Re: [HPAC] Rehydrate the Earth to counter act global warming, and evaporative cooling causing both the water and the air to be cooled.
Michael MacCracken
Dear Jesper--
Several problems I see with your proposal:
1. In dry land areas with low dew point, water is precious. And it can take a good bit of water to sustain plants.
2. In ocean areas, the dew point generally rises to the temperature of the water, which does a small bit of cooling given the relatively large heat content of the water. And it generally takes extra energy to promote evaporation.
3. Water in the atmosphere is a greenhouse gas that promotes warming (raising the dew point)--and the contribution to global average temperature is the average of the daily minimum and maximum temperatures, so raising the minimum contributes to warming even as the reduction in the maximum is reducing the warming contribution.
4. Related to point 3, a dry atmosphere tends to allow greater energy (heat) release, which is why the nighttime temperature in dry land, for example, drops so low. So, moistening the air does cool the water a bit, but that has to be compared to the reduction in IR loss (the greenhouse effect of greater loading of water vapor). Your analysis seems to be considering the former of the two terms--it is essential to do the full comparison.
Mike MacCracken
--Hi All
According to attached ”Evaporative cooling for aquacultural production” it’s possible to reduce the ocean water temperature,
once the difference between actual temperature and wet bulb temperature are high, exactly the same basic cooling principle as my proposal.

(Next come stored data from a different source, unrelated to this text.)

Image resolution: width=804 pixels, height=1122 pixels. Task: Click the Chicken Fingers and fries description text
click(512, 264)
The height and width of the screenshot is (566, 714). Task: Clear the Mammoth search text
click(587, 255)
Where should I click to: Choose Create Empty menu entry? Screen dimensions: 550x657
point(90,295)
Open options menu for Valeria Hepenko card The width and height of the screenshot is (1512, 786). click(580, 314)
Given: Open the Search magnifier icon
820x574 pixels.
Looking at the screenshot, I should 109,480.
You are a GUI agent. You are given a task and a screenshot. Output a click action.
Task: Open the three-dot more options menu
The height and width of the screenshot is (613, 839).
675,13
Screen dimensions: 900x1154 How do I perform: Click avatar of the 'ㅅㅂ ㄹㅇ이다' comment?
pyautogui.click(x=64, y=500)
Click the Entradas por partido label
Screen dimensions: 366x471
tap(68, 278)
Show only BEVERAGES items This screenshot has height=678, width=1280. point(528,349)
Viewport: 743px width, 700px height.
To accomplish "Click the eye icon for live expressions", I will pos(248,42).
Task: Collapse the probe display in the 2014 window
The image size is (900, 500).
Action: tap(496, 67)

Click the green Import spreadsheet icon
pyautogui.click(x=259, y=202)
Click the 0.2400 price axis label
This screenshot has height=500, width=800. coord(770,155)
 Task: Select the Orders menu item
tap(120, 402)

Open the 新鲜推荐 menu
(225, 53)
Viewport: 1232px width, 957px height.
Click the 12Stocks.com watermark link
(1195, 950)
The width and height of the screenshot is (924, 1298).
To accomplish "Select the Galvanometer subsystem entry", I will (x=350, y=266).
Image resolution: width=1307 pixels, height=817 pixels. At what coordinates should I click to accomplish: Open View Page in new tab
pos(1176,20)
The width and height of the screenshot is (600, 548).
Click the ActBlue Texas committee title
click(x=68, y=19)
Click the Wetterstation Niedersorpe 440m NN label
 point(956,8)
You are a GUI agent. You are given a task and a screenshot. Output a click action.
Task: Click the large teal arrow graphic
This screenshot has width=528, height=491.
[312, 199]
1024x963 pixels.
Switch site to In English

BTW the paper regarding open loop evaporate cooling tower, is from University Of Florida from March 1993, many years ago 😊
Evaporative cooling occurs when water is brought in
contact with air that has a wet bulb temperature lower
than that of the water. As the air and water remain in
contact, the heat required for evaporation is taken from
the water and the air, causing both the water and the air
to be cooled,
One of the main reasons for global warming is dried and overheated landscapes, which are maybe an even bigger factor, than increased concentrations of CO2 and CH4 in the atmosphere.
This is also mentioned in below video by Michal Kravcik and Anastassia Makarieva.
Rehydrate Earth with Damon Gameau
www.youtube.com/live/dFUUrL2iAos
If someone from would like to be a part of the project, feel free to reach out.
BTW the droplet size of the water is not so important to obtain cooling.
We will solve global warming for sure, the sooner thus the better.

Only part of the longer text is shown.